Anti-Illegal Immigrant Law Put on Hold [Escondido, CA]

Associated Press Writer
SAN DIEGO — A federal judge temporarily blocked the city of Escondido on Thursday from enforcing a law that punishes landlords for renting to illegal immigrants.

U.S. District Judge John Houston said that he had serious questions about whether the law would survive legal scrutiny and that it may inflict "irreparable harm" on tenants and landlords.

The law had been scheduled to take effect Friday in the suburb 30 miles north of San Diego, where Hispanics make up 42 percent of the 142,000 residents.

Houston did not say how long his order would last, but said he would schedule a hearing within four months.

The lawsuit was filed this month on behalf of two Escondido landlords and two women who live in the country illegally but whose children are U.S. citizens and attend school in the city. The suit, filed by the American Civil Liberties Union, alleged the law illegally punishes landlords.

One of the landlords, Roy Garrett, welcomed the decision.

"(Illegal immigrants) are there, it's reality, it is immoral to force them to leave," Garrett said.

An attorney for the city declined to comment.

The City Council voted 3-2 last month to require landlords to submit documentation of their tenants' immigration status to the city, which would then verify that information with the federal government.
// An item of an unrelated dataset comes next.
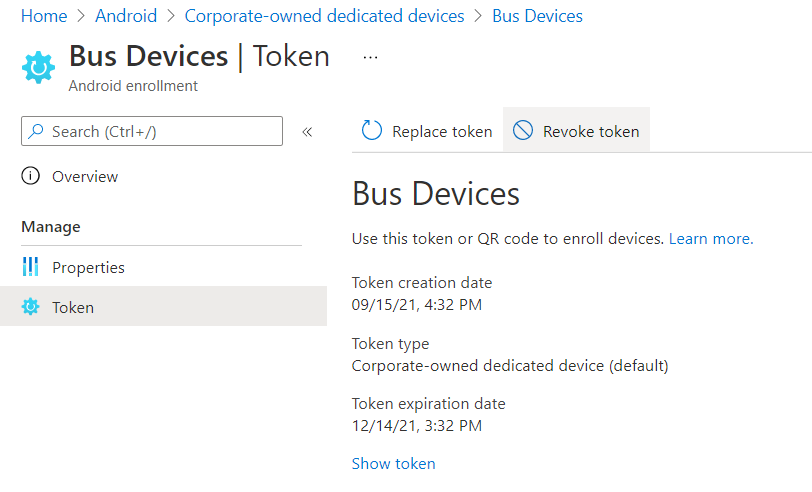
Task: Click the Replace token circular arrow icon
Action: [x=372, y=131]
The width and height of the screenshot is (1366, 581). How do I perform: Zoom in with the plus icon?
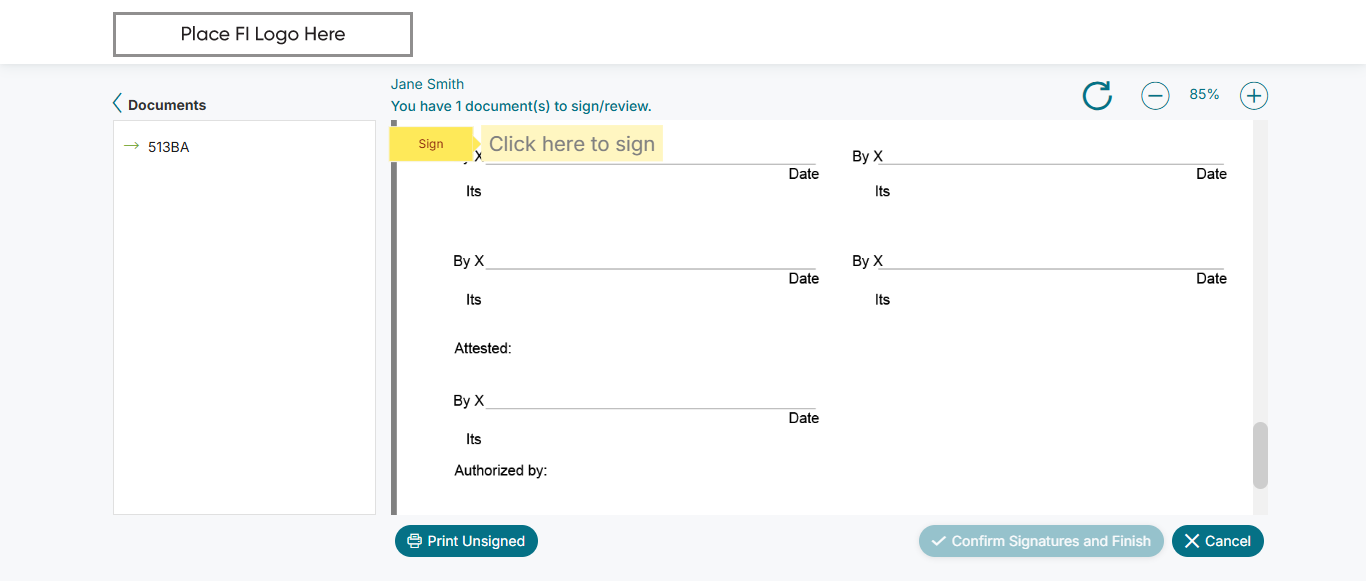tap(1254, 96)
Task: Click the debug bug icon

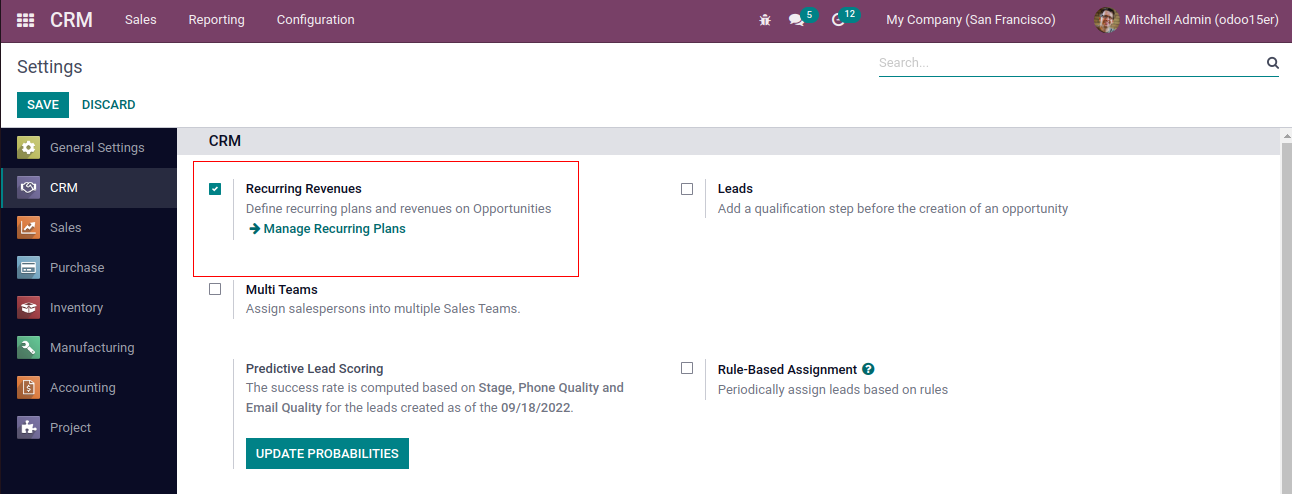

If tenants are found to be illegal immigrants, landlords would be given 10 days to evict them or face suspension of their business licenses. Repeat offenders could face misdemeanor charges and fines.

Last month, the ACLU persuaded a federal judge to temporarily block the city of Hazleton, Pa., from enforcing a crackdown on illegal immigrants. More than 50 municipalities nationwide have considered, passed or rejected laws to crack down on illegal immigration.